▶ Exercise requirements
Read through the listing below, and copy every line where the string "agent" appears.

▶ Exercise data
....

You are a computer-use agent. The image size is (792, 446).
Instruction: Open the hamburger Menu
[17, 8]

....

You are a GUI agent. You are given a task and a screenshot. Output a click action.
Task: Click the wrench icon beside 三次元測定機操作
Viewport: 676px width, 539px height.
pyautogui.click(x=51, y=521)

....

▶ Task response
You are a computer-use agent. The image size is (792, 446).
You are a GUI agent. You are given a task and a screenshot. Output a click action.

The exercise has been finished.